When an event happens, we usually want to know immediately. To achieve this, we utilized the push query of ksqlDB. Push query ends with EMIT CHANGES clause for every statement. The client needs to maintain a connection with ksqlDB server. For every change on the stream, the server will send a new message to the client. We used a web worker process to maintain the connection and receive the messages. Here’s the code of the web worker we used:
onmessage = async (event) => {
const url = "https://*******.us-west4.gcp.confluent.cloud:443/query";
const body = {
ksql: "SELECT * FROM MOTION_STREAM EMIT CHANGES;",
streamsProperties: {"ksql.streams.auto.offset.reset": "latest"}
};
let headers = new Headers();
headers.append("Accept", "application/json");
headers.append("Authorization","********");
const response = await fetch(url, {
method: "POST",
headers: headers,
body: JSON.stringify(body),
});
const reader = response.body.getReader();
function push() {
// "done" is a Boolean and value a "Uint8Array"

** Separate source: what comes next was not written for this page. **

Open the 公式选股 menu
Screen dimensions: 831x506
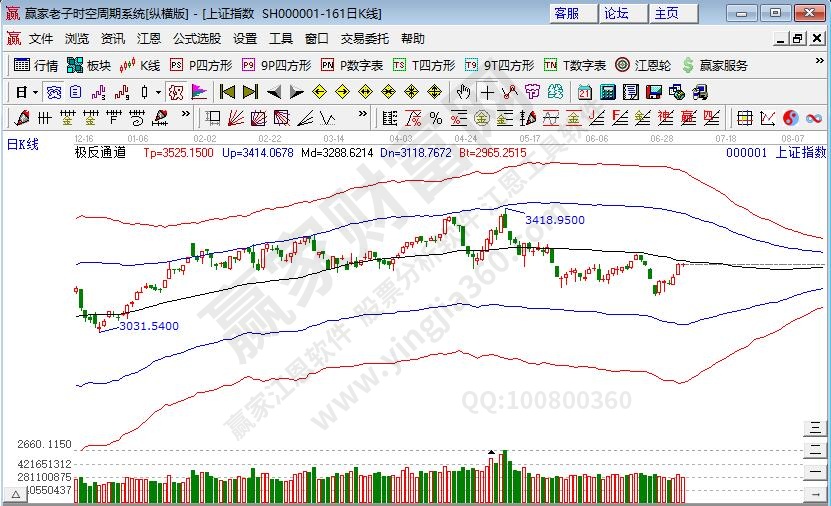pos(196,39)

reader.read().then(({ done, value }) => {
if (done) {
return;
}
// get the data chunk and post a message to main thread
const streamData = new TextDecoder().decode(value);
postMessage(streamData);
// try to read new message
push();
});
}
push();
};
We get an alert almost immediately whenever a motion event is captured by the cameras, and we can watch the video clips by clicking on the film icons.

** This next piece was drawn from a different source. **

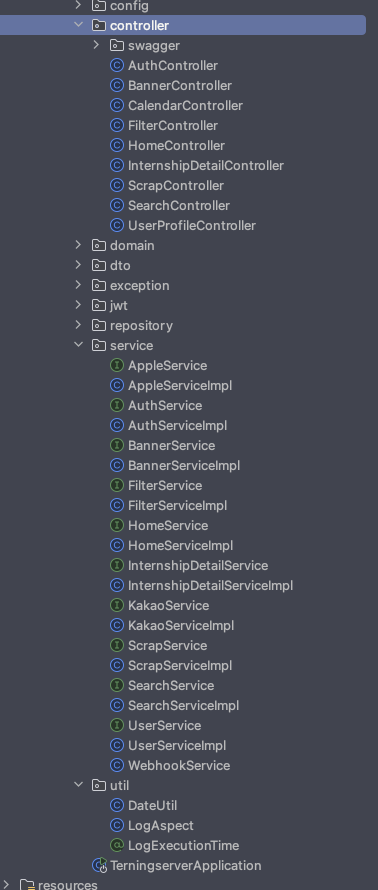Collapse the service package

pos(78,345)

Another typical use case is past event search. Users may want to see video clips on a certain day and on a certain camera. The ksqlDB pull query is perfect for this situation. Unlike push query, pull query doesn’t keep the connection open. It returns the current state to the client, and then terminates. They are like a SELECT statement executed on a regular relational database management system (RDBMS). Here is an example of the pull query we used to search past events:
SELECT *, ROWTIME FROM MOTION_STREAM WHERE time >= '${start}' AND time < '${end}' AND DEVICE_ID IN (${deviceIds.toString()});
A list of events sorted by time of the day show up on the screen, and we can watch the video clips by clicking on the film icons.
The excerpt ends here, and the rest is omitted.